Both our patients had BRAF V600E mutation in the SMECE tumor tissue, suggesting involvement of the RAS-RAF-MEK-ERK signaling pathway in its pathogenesis. This observation opens potential treatment options for this poorly responsive thyroid cancer. We considered targeted therapy in the case of patient 1 but deferred it, given functional decline of the patient. In the case of patient 2, BRAF inhibitors were not covered by insurance. BRAF inhibitors such as vemurafenib and dabrafenib could be useful as targeted medical therapy in the treatment of SMECE. These medications have been approved by the U.S. Food and Drug Administration for the treatment of metastatic melanoma [29, 30]. They have also shown antitumor efficacy in progressive, BRAF V600E mutant papillary, and anaplastic thyroid cancer when combined with a MEK inhibitor [31, 32]. One limitation of our analysis is the mechanism by which BRAF V600E mutation was detected. PCR was used because newer techniques of molecular sequencing, such as next-generation sequencing, were not widely available at the time of these patients’ presentations.

In conclusion, we report the first two cases of SMECE associated with activating BRAF mutation.
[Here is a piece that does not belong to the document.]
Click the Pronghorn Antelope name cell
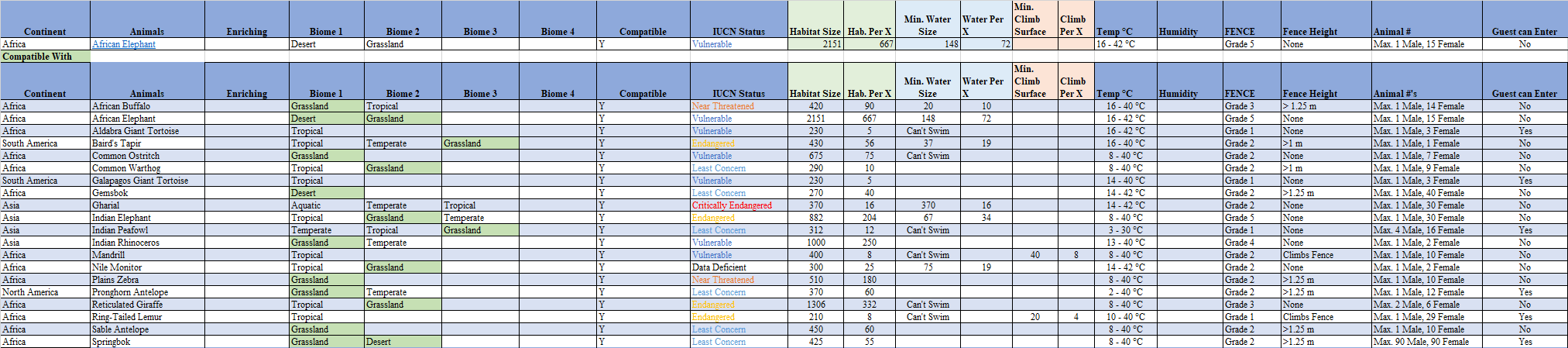This screenshot has width=1568, height=348. point(130,292)
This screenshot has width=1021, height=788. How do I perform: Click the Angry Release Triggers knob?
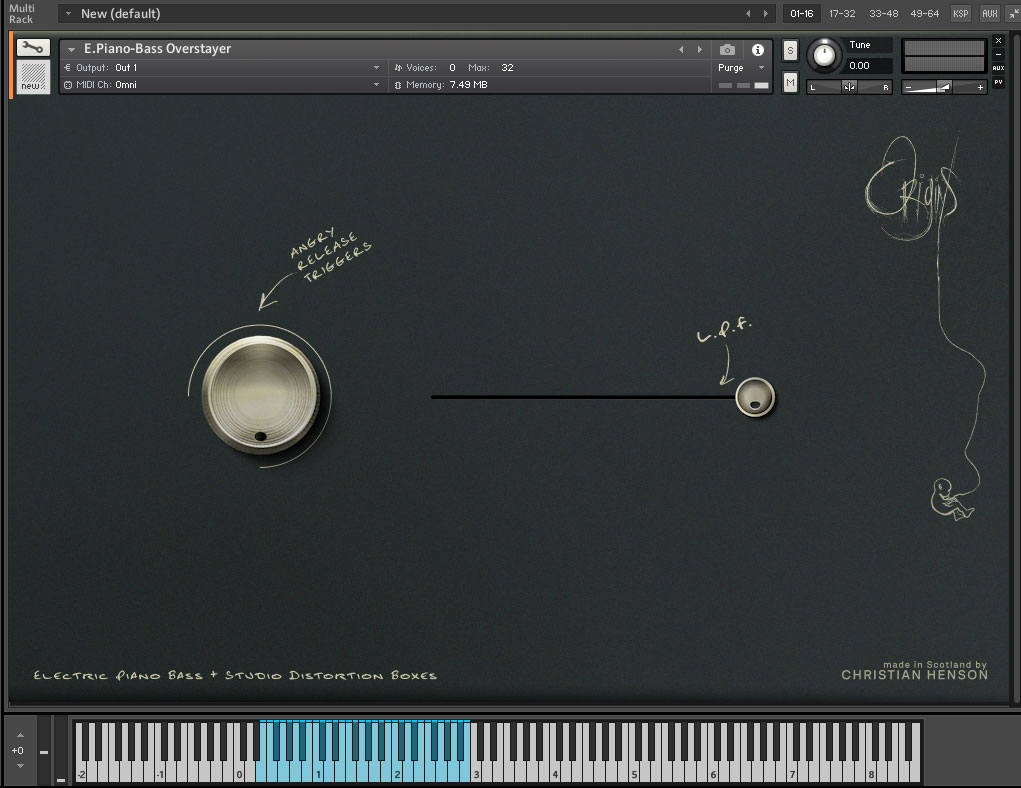(x=260, y=394)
These findings demonstrate that these tumors should be tested early for BRAF mutation and provide insight into potential mechanisms of the pathogenesis of aggressive subtypes of SMECE. BRAF inhibitors are currently being investigated for use in thyroid cancers as targeted pharmacotherapy and may also prove to be useful in the treatment of a subset of SMECE thyroid cancer.